Friday, August 31, 13:26 CDT
Ich heißen Brennen. There's pretty much all of the German
I've learned so far. I can see how this could be a more
difficult language to pick up than Spanish. And come to think
of it, I never really learned that much Spanish...
You know what question I absolutely love? Are you, like,
really smart?
There's no way you can lose with a question like that.
All it takes is a little honesty. I'm mostly faking
it.
, for example. And *poof*. You get points for
intelligent and modest.
As long as people don't find out I can't do math and
have no language skills, I'm good.
Anyway. I'm going to German 110 (if it's the lowest level
class they offer, why isn't it a 101?) in a few minutes, and
after that I'm taking off for the weekend. Going to the Black
Hills with the family.
More pointless rambling Monday.
2001
August
31
:: write in the margins
Wednesday, August 29, 20:43 CST
Awright, it's been a while, but yesterday I finally got around to finishing
the travelog entry I started on the 19th. I'm thinking of this as kind of a
clean slate, for some reason. Maybe I can actually start writing some decent
stuff here.
Just watched Snatch for the second time. Great flick. (In that
dark 'n gritty wacked camera angle post-Pulp Fiction guns 'n British
accents kinda way.) Second funniest movie I've seen lately, the first being
Jay and Silent Bob Strike Back (View Askew), which gets my vote for best summer
movie. Not to say it had much competition, but still...

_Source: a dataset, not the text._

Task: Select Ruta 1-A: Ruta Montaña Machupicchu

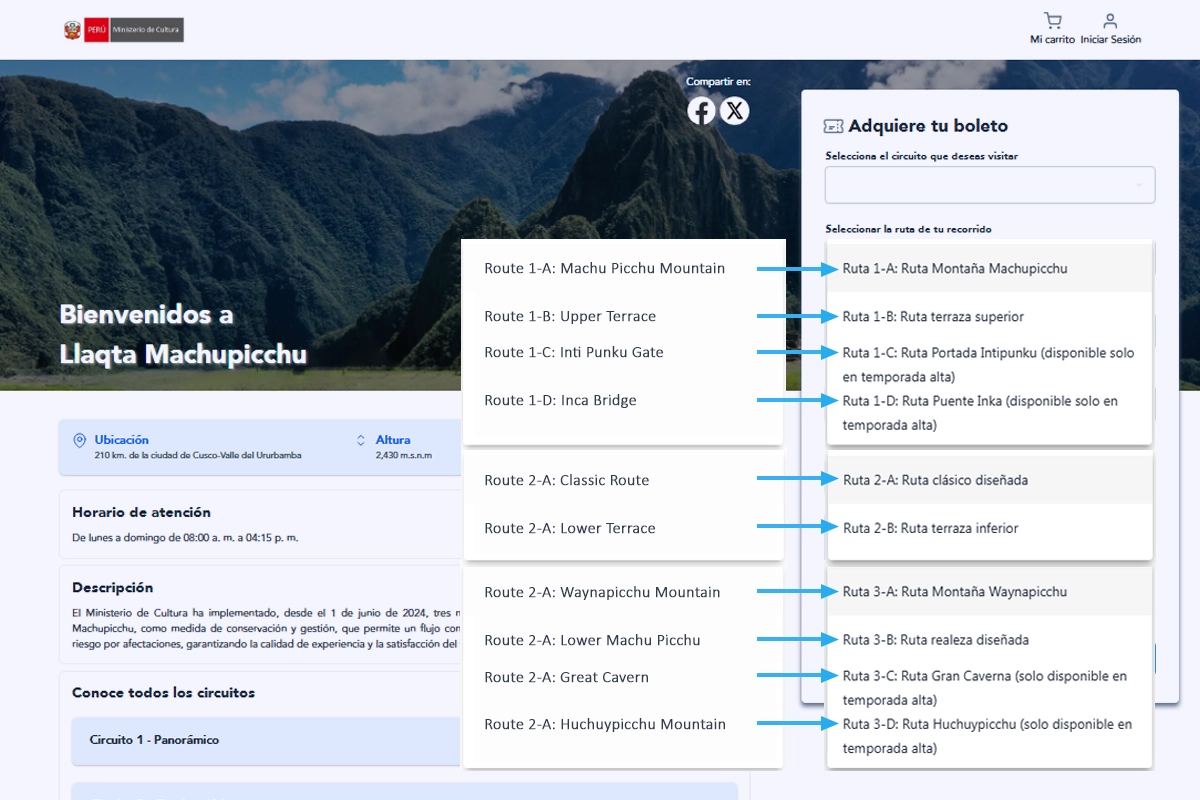Action: click(x=955, y=268)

I think I'm going to go ahead and get rid of my old Hardlink account, which means that a lot of
spam and German search engine traffic is going to start bouncing, and few
people will actually notice.
Anyway, if you want to contact me, my new e-mail address
is in the little box over to the right. If you're a spam-bot trawling for
addresses who's somehow attained sentience, I hope you realize what pathetic,
worthless specimens of degraded humanity your creators are, and rise up in
righteous anger to smite them.
And now on to the fragmented linkage:
I've recently discovered
Audiogalaxy is an excellent
filesharing resource, though closed source and limited in scope to music. It
does what it does well. There's even a functional Linux version.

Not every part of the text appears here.